**ABOUT THIS EXERCISE:**
The reply is to contain the full listing, repeated exactly, with pictures left out.

**RECORDS FOR THIS TASK:**
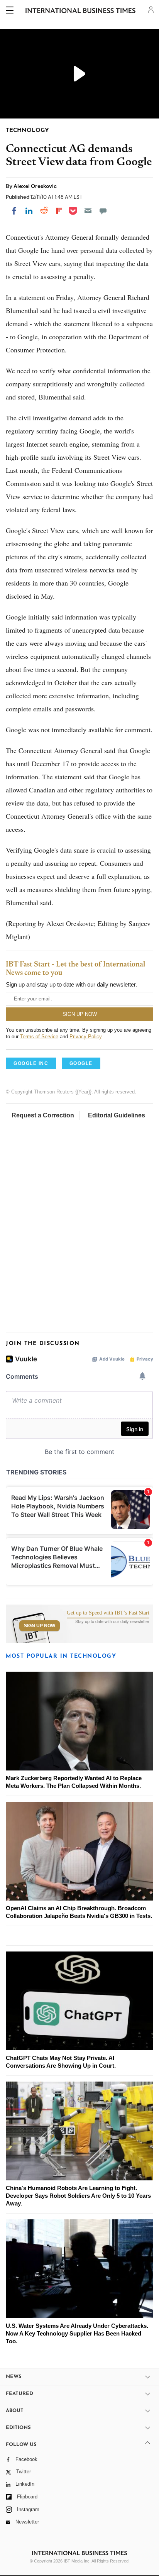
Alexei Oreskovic (35, 186)
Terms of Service (39, 1036)
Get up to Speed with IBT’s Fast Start (108, 1613)
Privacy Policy (85, 1036)
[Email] (88, 211)
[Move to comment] (103, 211)
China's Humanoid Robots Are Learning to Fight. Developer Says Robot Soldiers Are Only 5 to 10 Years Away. (78, 2196)
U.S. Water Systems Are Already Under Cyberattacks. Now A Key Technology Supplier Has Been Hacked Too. (77, 2333)
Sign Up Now (39, 1625)
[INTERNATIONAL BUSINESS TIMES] (80, 12)
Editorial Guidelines (116, 1115)
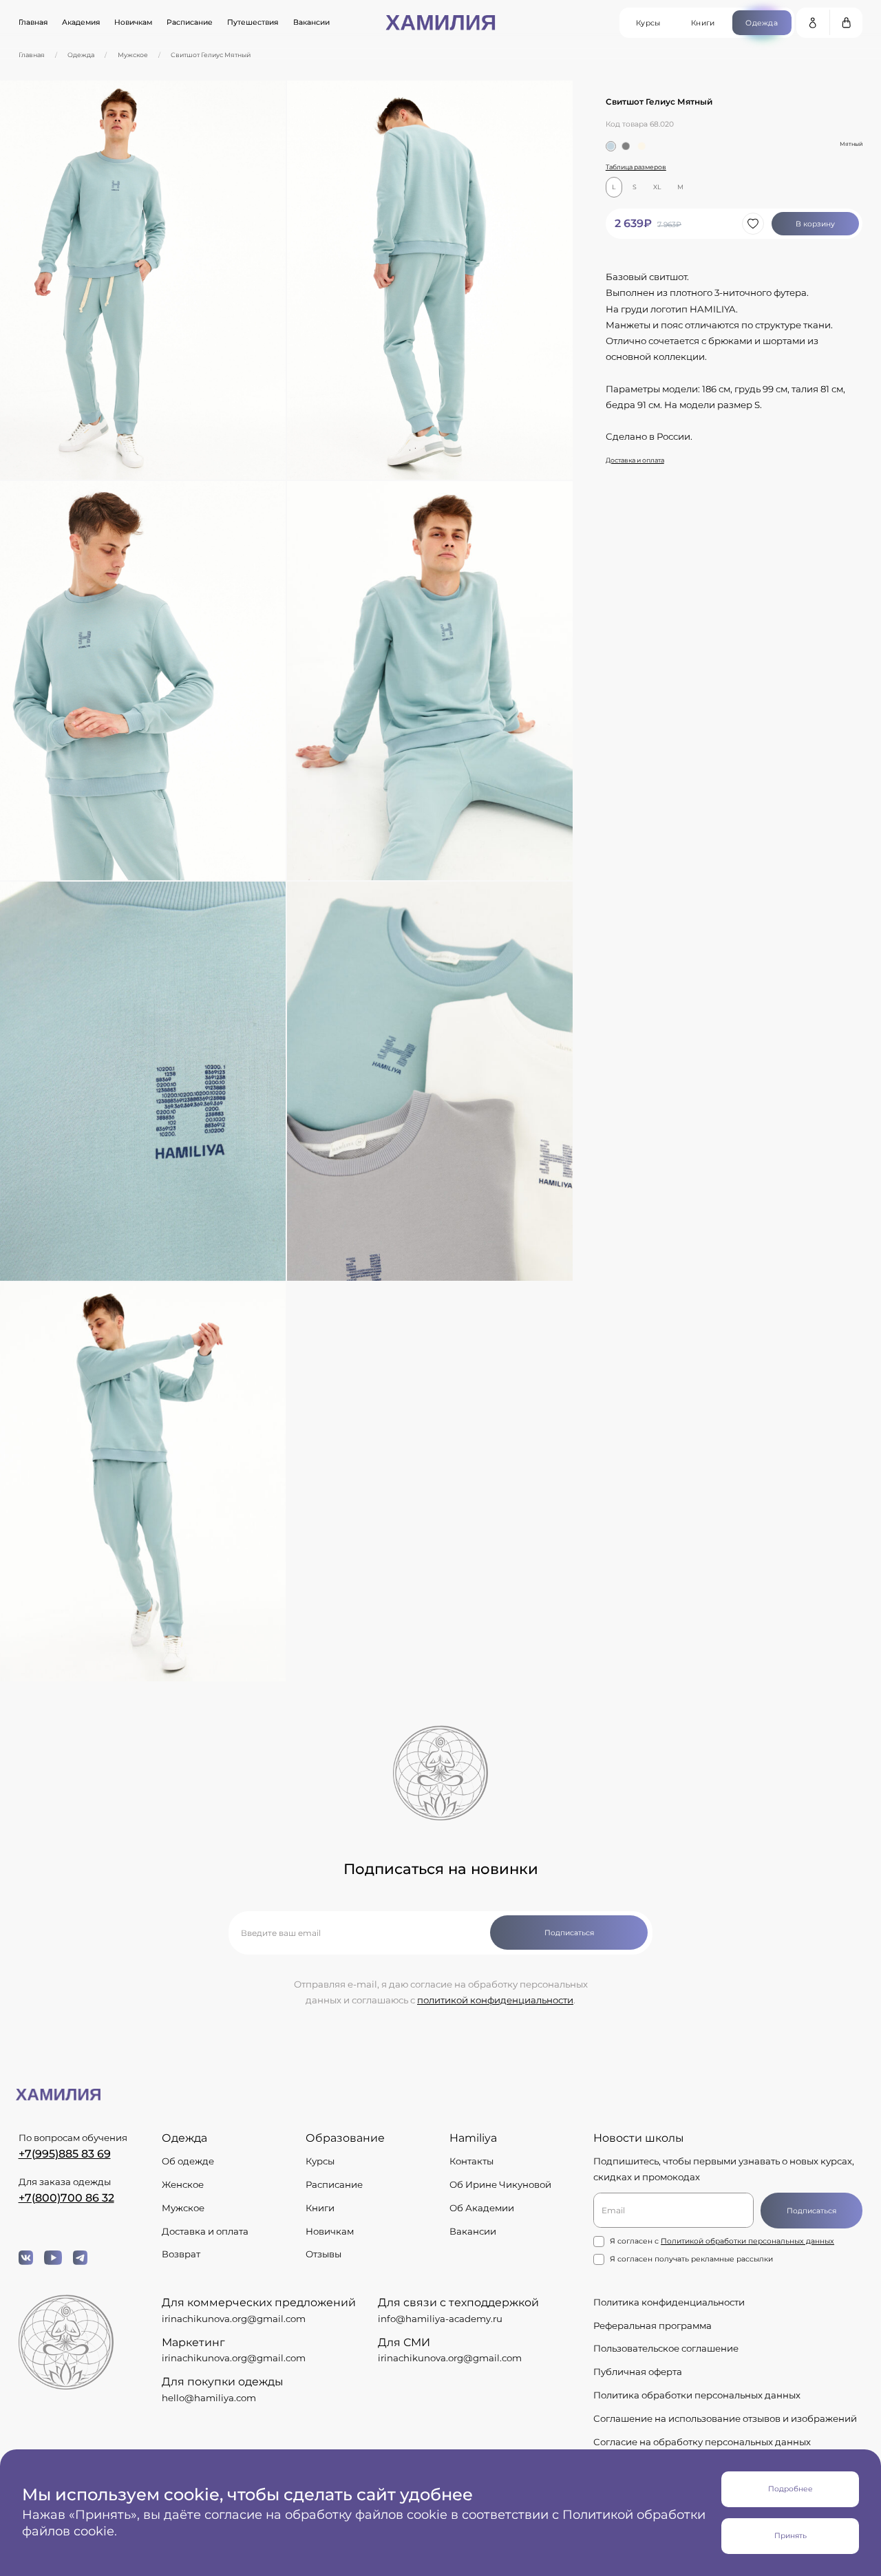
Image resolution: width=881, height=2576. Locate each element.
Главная (33, 22)
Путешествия (252, 22)
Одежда (80, 54)
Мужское (133, 54)
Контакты (471, 2161)
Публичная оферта (637, 2371)
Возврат (181, 2253)
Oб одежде (188, 2161)
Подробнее (790, 2488)
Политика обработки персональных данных (696, 2395)
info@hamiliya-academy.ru (440, 2318)
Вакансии (311, 22)
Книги (320, 2207)
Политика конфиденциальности (669, 2302)
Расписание (190, 22)
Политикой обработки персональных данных (747, 2241)
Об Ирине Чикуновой (500, 2184)
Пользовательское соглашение (666, 2348)
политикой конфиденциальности (495, 1999)
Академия (81, 22)
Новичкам (133, 22)
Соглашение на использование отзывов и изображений (725, 2418)
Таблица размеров (636, 167)
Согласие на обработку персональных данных (702, 2441)
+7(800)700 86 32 (66, 2197)
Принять (790, 2535)
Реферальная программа (652, 2325)
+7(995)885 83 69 (65, 2153)
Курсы (320, 2161)
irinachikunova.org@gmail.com (234, 2318)
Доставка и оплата (635, 460)
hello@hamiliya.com (209, 2397)
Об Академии (481, 2207)
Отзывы (323, 2253)
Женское (183, 2184)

**RESPONSE TO THIS EXERCISE:**
Alexei Oreskovic (35, 186)
Terms of Service (39, 1036)
Get up to Speed with IBT’s Fast Start (108, 1613)
Privacy Policy (85, 1036)
[Email] (88, 211)
[Move to comment] (103, 211)
China's Humanoid Robots Are Learning to Fight. Developer Says Robot Soldiers Are Only 5 to 10 Years Away. (78, 2196)
U.S. Water Systems Are Already Under Cyberattacks. Now A Key Technology Supplier Has Been Hacked Too. (77, 2333)
Sign Up Now (39, 1625)
[INTERNATIONAL BUSINESS TIMES] (80, 12)
Editorial Guidelines (116, 1115)
Image resolution: width=881, height=2576. Locate each element.
Главная (33, 22)
Путешествия (252, 22)
Одежда (80, 54)
Мужское (133, 54)
Контакты (471, 2161)
Публичная оферта (637, 2371)
Возврат (181, 2253)
Oб одежде (188, 2161)
Подробнее (790, 2488)
Политика обработки персональных данных (696, 2395)
info@hamiliya-academy.ru (440, 2318)
Вакансии (311, 22)
Книги (320, 2207)
Политика конфиденциальности (669, 2302)
Расписание (190, 22)
Политикой обработки персональных данных (747, 2241)
Об Ирине Чикуновой (500, 2184)
Пользовательское соглашение (666, 2348)
политикой конфиденциальности (495, 1999)
Академия (81, 22)
Новичкам (133, 22)
Соглашение на использование отзывов и изображений (725, 2418)
Таблица размеров (636, 167)
Согласие на обработку персональных данных (702, 2441)
+7(800)700 86 32 (66, 2197)
Принять (790, 2535)
Реферальная программа (652, 2325)
+7(995)885 83 69 (65, 2153)
Курсы (320, 2161)
irinachikunova.org@gmail.com (234, 2318)
Доставка и оплата (635, 460)
hello@hamiliya.com (209, 2397)
Об Академии (481, 2207)
Отзывы (323, 2253)
Женское (183, 2184)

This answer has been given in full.